Your task
In the reflection on Acts 17:22-31, what inscription did Paul notice on one of the altars in Athens?

Supplied text

Year A
Acts 17:22-31
Growing up, organizational psychologist Adam Grant was determined to be right. His friends called him “Mr. Facts” because he’d win arguments by rattling off statistics. He even unabashedly corrected his second-grade teacher’s misspelling of “lightning” as “lightening.”
Adulthood has humbled Grant. In his book Think Again: The Power of Knowing What You Don’t Know he captures the important lesson that he has shared with his five-year-old son: “Being wrong isn’t always a bad thing. It can be a sign that we’ve learned something new — and that discovery itself can be a delight.”
Think Again counters the traditional view that intelligence should be measured by the ability to think and learn. According to Grant, the abilities to rethink and unlearn are the cognitive skills that matter more.
In this Sunday’s lectionary text from Acts, Paul’s speech to the Athenians is a refreshing civil discourse grounded in a spirit of intellectual and spiritual hospitality. The Athenians were famous for their curiosity. After hearing Paul proclaiming the good news in Athens, a group of philosophers invite him to the Areopagus — a hill set away from the city’s distractions, where serious conversations could be had.
Grateful for the invitation, Paul praises the Athenians for their commitment to religious pursuits. He’d walked through Athens and noted the altars to their gods, particularly one with the inscription, “To an unknown god.” Paul commends them for knowing that they don’t know everything and tells them about Jesus and the resurrection.
Some Athenians “scoffed” after listening to Paul (v. 32) but others were ready to rethink and unlearn — and eventually joined the Christian community.
This passage offers people of faith a guide for positioning ourselves in our search for God and knowledge of God. As Paul describes our Creator to the Athenians, he says God cannot be captured in “shrines made by human hands.” The Divine is larger than what we mortals can comprehend. In searching for God, we must “grope for him” (v. 27) as if feeling our way through a dark room looking for the light switch. Our search requires a posture of humility, a knowing that we do not know, an openness to rethinking, unlearning, and new discoveries.

Records
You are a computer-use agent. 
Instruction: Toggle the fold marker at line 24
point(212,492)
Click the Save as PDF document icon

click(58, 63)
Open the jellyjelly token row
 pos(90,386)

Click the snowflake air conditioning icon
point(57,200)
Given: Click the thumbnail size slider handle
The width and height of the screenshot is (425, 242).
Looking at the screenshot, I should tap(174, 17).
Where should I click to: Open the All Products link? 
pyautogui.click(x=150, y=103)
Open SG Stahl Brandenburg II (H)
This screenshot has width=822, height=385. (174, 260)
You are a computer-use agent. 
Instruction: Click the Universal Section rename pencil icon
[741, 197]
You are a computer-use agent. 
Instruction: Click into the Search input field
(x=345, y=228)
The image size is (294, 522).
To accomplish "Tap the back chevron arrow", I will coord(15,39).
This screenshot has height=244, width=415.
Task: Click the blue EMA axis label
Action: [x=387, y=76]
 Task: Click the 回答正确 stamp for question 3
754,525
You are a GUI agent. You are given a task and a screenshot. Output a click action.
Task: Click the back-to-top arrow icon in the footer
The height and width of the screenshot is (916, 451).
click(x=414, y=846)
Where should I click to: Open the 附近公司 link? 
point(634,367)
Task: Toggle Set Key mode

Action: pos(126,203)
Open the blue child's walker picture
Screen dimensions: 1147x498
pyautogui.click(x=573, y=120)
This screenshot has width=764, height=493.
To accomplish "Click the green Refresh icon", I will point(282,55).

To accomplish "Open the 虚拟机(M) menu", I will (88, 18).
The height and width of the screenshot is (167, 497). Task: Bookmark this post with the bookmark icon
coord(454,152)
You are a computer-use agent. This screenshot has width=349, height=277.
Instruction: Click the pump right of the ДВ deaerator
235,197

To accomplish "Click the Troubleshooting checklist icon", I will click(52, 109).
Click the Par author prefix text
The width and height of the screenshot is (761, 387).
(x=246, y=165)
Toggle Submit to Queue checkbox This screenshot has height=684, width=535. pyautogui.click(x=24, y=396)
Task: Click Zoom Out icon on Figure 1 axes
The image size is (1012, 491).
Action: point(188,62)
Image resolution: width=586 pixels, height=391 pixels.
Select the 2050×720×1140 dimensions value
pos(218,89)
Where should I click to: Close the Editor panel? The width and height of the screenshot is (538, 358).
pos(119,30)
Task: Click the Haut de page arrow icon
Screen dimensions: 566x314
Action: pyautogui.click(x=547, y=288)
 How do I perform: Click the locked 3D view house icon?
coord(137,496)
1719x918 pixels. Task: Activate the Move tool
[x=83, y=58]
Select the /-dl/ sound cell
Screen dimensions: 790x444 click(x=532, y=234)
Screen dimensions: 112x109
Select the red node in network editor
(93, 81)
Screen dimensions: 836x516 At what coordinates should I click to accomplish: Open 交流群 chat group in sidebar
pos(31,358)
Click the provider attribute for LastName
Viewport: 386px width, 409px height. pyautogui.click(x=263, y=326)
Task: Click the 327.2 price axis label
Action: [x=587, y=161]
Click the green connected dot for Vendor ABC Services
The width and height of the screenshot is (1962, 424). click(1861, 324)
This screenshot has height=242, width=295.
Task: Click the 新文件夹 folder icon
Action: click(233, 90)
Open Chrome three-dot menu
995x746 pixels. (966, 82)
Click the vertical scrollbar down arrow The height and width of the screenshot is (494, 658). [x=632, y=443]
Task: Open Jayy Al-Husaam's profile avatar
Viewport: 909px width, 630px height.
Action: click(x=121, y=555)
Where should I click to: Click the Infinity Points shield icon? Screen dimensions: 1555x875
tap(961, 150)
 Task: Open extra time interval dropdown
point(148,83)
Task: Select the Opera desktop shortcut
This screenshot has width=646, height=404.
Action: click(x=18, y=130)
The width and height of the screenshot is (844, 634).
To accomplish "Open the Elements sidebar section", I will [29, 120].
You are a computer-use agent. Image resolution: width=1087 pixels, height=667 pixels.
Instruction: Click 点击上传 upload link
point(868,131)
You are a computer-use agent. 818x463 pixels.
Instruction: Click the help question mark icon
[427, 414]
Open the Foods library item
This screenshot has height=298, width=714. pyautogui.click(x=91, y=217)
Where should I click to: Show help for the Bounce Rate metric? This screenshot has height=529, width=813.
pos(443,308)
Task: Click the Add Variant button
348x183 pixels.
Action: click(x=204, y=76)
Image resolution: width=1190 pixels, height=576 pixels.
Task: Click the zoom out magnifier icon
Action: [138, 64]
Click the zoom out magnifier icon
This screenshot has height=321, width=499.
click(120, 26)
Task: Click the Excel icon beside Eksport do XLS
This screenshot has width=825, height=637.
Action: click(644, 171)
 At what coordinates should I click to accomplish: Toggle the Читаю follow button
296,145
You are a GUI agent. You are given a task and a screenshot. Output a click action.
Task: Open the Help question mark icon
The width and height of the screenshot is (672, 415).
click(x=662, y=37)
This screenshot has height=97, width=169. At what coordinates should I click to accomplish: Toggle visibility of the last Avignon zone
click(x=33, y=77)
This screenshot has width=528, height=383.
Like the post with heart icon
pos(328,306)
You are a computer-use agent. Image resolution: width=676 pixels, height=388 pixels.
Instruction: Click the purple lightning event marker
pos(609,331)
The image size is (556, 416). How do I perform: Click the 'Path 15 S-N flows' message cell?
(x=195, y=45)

Exercise output
"To an unknown god."